Klimaschutz? In der Krise zählt nur eins: Wachstum, Wachstum, Wachstum. Produktion und Konsum müssen angekurbelt werden, koste es, was es wolle. Auch vermeintlich grünes Wachstum darf es sein. Dafür gibt es eine doppelt so hohe Förderung für den Kauf von neuen E-Autos: statt 3.000 Euro eine staatliche Kaufprämie von 6.000 Euro für ein E-Auto mit einem Nettolistenpreis von bis zu 40.000 Euro. Und auch der Kauf von Fahrzeugen mit Hybridantrieb wird noch stärker als bisher gefördert.
Was Produktion und Konsum nicht steigert, war hingegen von vornherein in dem Paket nicht vorgesehen: Sorgearbeit für ältere und kranke Menschen etwa, die während der Pandemie doch gerade noch als „systemrelevant“ aufgewertet worden war.

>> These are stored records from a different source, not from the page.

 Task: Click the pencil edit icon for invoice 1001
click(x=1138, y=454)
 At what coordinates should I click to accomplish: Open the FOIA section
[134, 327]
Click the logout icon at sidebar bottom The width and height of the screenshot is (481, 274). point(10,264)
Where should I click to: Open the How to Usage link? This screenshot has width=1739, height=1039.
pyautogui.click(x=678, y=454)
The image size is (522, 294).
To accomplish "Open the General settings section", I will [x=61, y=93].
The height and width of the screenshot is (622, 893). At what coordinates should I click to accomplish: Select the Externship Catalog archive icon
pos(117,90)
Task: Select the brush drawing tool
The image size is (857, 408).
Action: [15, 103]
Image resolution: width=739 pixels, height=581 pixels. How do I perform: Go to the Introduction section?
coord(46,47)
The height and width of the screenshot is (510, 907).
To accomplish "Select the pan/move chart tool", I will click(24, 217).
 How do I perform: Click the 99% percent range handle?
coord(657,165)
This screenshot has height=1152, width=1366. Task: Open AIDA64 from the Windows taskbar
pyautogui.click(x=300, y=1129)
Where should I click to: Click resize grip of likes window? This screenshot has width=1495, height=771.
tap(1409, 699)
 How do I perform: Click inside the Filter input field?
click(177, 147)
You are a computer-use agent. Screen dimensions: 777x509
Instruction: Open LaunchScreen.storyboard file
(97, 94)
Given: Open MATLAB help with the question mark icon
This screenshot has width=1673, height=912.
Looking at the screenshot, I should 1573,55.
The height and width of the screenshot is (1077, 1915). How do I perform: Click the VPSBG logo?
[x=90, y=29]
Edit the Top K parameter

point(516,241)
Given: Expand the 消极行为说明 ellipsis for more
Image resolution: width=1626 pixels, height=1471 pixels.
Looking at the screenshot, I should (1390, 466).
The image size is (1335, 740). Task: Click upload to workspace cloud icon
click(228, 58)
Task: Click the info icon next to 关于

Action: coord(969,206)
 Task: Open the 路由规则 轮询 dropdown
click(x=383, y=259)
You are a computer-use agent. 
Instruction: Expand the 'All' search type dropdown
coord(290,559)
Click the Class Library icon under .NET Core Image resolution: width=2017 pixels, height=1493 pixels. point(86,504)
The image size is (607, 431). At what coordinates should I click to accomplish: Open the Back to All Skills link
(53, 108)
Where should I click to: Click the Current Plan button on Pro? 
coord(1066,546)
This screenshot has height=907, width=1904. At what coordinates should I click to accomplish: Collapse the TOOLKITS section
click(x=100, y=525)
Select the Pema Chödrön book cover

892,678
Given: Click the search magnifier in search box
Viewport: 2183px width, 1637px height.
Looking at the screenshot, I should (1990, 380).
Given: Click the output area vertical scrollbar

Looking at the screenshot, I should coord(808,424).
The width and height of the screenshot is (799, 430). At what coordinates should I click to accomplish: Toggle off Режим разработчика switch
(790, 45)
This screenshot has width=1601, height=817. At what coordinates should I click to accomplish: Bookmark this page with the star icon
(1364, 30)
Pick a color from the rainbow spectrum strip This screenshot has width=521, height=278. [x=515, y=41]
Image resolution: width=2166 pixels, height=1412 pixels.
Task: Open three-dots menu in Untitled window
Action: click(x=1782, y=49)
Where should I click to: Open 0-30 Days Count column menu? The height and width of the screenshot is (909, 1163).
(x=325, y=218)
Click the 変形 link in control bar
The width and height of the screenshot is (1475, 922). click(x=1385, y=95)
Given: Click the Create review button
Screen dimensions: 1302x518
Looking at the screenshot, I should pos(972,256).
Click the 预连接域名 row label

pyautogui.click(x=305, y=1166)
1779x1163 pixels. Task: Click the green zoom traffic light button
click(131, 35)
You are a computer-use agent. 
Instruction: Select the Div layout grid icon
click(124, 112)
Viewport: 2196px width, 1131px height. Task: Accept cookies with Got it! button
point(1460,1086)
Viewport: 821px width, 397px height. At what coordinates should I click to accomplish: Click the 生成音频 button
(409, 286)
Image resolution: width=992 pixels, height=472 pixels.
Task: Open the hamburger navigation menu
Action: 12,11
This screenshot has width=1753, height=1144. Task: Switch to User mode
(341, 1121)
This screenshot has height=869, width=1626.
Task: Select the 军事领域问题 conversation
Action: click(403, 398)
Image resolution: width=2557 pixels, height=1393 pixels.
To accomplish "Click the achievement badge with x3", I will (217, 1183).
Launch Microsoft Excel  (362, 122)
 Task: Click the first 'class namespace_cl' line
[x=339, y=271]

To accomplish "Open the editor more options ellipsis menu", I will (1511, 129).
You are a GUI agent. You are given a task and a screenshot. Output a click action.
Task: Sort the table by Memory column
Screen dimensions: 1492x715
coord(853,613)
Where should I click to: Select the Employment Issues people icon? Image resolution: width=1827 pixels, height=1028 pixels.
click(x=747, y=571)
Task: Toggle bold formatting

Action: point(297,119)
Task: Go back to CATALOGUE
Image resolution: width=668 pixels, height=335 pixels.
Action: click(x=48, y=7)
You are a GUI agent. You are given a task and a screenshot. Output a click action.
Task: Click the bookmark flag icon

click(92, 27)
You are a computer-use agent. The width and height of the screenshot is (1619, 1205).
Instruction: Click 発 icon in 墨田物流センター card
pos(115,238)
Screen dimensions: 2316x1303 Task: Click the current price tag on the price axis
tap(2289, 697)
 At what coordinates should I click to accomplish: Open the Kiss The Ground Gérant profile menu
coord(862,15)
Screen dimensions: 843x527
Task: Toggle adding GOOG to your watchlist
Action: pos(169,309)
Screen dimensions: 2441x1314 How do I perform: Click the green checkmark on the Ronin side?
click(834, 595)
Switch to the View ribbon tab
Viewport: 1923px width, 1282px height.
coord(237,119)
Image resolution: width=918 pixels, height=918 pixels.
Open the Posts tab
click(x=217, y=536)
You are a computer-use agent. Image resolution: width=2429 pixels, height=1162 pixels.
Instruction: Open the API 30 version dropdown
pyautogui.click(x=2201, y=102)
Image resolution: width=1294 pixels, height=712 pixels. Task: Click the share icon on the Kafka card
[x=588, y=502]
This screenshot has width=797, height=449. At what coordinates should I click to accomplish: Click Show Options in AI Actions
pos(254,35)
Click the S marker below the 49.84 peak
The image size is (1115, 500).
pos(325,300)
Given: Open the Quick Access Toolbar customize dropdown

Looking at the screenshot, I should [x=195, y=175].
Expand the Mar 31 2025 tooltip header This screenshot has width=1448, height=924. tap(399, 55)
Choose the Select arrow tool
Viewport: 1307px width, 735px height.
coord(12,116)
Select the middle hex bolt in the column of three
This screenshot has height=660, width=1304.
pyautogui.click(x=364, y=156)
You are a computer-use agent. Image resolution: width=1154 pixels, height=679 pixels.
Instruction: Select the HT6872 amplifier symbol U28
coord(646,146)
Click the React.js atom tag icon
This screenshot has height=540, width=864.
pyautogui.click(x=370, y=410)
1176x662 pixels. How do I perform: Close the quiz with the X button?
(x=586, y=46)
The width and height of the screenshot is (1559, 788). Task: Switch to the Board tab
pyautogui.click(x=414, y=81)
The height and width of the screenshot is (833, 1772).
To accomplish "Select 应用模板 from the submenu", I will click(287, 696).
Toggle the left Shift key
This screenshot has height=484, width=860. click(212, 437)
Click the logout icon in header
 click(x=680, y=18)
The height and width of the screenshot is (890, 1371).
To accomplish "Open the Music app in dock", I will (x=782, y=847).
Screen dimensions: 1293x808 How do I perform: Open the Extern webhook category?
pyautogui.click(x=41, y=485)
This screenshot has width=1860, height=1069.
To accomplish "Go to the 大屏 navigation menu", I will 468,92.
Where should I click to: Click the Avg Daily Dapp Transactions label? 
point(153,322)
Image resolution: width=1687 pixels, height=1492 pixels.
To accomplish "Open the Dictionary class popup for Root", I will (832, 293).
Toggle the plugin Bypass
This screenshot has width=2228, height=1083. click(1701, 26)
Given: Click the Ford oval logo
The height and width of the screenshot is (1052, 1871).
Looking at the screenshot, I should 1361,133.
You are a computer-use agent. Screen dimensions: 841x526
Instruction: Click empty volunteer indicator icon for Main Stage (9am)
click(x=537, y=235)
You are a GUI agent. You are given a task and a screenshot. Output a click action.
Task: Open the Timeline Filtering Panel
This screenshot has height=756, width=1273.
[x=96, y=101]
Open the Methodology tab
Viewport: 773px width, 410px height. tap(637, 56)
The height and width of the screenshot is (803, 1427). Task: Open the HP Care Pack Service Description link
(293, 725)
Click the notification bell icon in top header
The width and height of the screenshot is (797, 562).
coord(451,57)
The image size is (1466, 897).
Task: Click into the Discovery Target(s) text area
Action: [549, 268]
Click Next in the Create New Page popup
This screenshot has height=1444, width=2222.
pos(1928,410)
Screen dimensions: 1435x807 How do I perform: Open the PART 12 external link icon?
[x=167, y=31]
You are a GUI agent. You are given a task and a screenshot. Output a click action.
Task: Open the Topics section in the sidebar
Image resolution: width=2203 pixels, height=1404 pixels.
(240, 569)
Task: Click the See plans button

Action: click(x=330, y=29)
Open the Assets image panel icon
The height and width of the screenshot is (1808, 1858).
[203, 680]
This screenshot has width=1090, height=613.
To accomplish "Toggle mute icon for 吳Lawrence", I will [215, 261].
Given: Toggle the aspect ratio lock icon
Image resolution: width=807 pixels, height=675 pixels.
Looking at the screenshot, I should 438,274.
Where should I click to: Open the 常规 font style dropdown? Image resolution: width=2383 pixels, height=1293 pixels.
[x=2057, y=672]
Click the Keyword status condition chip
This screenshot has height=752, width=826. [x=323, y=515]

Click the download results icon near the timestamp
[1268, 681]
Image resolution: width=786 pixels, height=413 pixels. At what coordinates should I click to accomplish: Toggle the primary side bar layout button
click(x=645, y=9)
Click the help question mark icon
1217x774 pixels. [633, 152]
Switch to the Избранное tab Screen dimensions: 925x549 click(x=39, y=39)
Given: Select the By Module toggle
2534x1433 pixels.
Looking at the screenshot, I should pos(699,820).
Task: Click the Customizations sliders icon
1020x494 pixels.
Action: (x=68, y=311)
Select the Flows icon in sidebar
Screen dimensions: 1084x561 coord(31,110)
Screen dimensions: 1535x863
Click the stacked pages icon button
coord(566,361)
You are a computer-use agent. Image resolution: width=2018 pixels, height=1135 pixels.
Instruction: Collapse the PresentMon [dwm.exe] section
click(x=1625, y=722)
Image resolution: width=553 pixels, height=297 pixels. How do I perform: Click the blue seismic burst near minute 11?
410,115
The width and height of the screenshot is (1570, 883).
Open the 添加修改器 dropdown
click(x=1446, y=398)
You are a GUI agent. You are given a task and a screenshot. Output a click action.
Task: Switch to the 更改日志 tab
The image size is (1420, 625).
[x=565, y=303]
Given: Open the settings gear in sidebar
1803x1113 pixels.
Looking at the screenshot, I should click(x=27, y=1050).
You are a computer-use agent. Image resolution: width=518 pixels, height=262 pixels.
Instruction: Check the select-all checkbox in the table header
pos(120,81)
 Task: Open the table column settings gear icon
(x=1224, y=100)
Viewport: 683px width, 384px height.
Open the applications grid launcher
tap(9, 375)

Als hätte es nie einen Diskurs über die Grenzen des Wachstums, über Degrowth und Rebound-Effekte gegeben, reagiert die Bundesregierung in der Krise mit einem „Weiter-so“. Das klingt so modern wie in den 1950ziger Jahren, in denen nach den Verheerungen des Weltkriegs ein neues "Wirtschaftswunder" beschworen wurde. Jetzt sind Produktion und Konsum auf einem ungleich höheren Niveau als damals, aber es gilt noch immer die Devise: höher, schneller, weiter... und immer, immer mehr.
Was ist, wenn wir nicht mitspielen, und es nicht als erste Bürger*innenpflicht begreifen zu konsumieren? Wenn wir der vielen Werbebotschaften überdrüssig geworden sind und auf Durchzug schalten? Wenn wir in den Läden und Autohäusern lassen, was wir nicht brauchen, kaputte Dinge reparieren und verschenken, was uns zuhause die Schränke verstopft?
Das wäre ein kleiner, feiner Beitrag. Klimaschutz und Klimagerechtigkeit erfordern aber – über das Engagement Einzelner hinaus – einen Umbau des Wirtschafts- und Finanzsystems, die sozial-ökologische Transformation. Damit menschliche Solidarität und der Erhalt der natürlichen Lebensgrundlagen belohnt werden und ein Ausstieg aus den Wachstumszwängen überhaupt möglich wird. Sonst rührt der "Wumms", den Finanzminister Olaf Scholz beim Anpreisen seiner Konjunkturmaßnahmen verspricht, vom nächsten Antarktis-Gletscher, der wegen der Erderwärmung ins Meer kracht.
Eine bessere Prävention von Krisen wurde wegen Corona gefordert. Von einer Prävention der Klimakatastrophe hat uns das Milliarden-Konjunkturpaket weiter entfernt.